The bank said that once Covid-19 passed and travel restrictions were eased, “activity levels are likely to lift very rapidly”.

“However, we doubt they will return to previous levels any time soon. Even when travel restrictions are lifted, people will remain less likely to travel due to fear of Covid-19 and because their economies are going into reverse and incomes are under pressure.”

Westpac said the first active travellers would be those who were immune to the virus, either because they had caught it and recovered, or because they were vaccinated.

“We also suspect that young travellers are likely to return sooner than older travellers, because young people are less susceptible to Covid-19 and are therefore less fearful.”

There would “close to zero” visitor arrivals until September this year.

“After that, it’s likely that there will be a partial recovery, extending well into 2021 and beyond,” said the bank.

“As such, we are picking visitor arrivals to fall from what was an expected 3.9 million tourists in 2020 to just under 1m in 2020 – a 75% decline. Given an average spend of $3,300 per visitor, this suggests that the industry stands to lose about $12bn in revenue from offshore visitor arrivals in 2020.

“[Our] forecasts suggest that visitor arrivals in 2021 will be around 1.6 million below the 2019 level, equating to about $5.5bn lower revenue.”

The outlook for domestic tourism was better.

“New Zealanders will probably be deterred from travelling overseas either out of fear of Covid-19 or by other countries’ travel restrictions.
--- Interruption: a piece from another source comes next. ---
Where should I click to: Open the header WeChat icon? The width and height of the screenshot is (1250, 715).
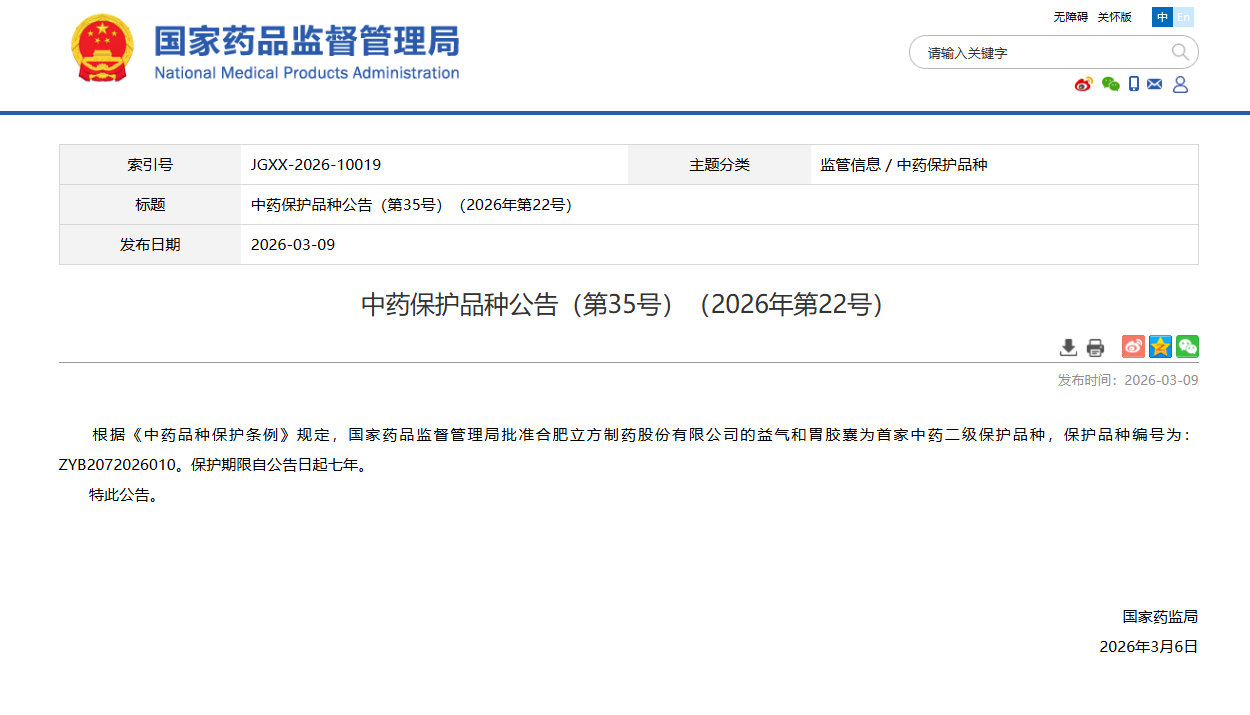pyautogui.click(x=1110, y=84)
“Consequently, Kiwis will holiday at home. The extent of domestic tourism, however, is likely to be tempered by the slow economy. All things considered, we expect that revenues generated from domestic tourism will be down by about $8bn in 2020 compared to 2019.”

However, for tourism operators, the period ahead would be challenging.

“Among the most vulnerable will be the big names in the airline industry, which are in the process of restructuring their operations,” said the bank.

“Also vulnerable are the 30,000 or so small firms that employ less than 20 people, ranging from accommodation, travel, rental and tour service providers to restaurant operators and bar owners.

“Unfortunately, it is likely that many firms will go out of business, although not as many as would have been the case had it not been for the [Government’s wage] subsidy.”

Most vulnerable would be businesses such as tour guides, bars, restaurants and some accommodation providers.

“Once the crisis has passed, we think it will be these small firms that will lead the recovery,” said Westpac.

“As visitor arrivals start to pick up, new entrepreneurially driven firms, bolstered by cheap money and low barriers to entry, will spring up.”

Key to the eventual recovery would be the efforts of Tourism New Zealand, “which is expected to go into marketing overdrive”.

“Tourists of all ages will eventually return in greater numbers, encouraging more firms to set up shop. Most of these will be small, and many will be niched, much like they were prior to the pandemic,” said the bank.

“After much introspection, cruise ships should also return while hotel occupancy rates are expected to rise. Indeed, long-term, we are picking the industry to look very much like it did prior to the pandemic.”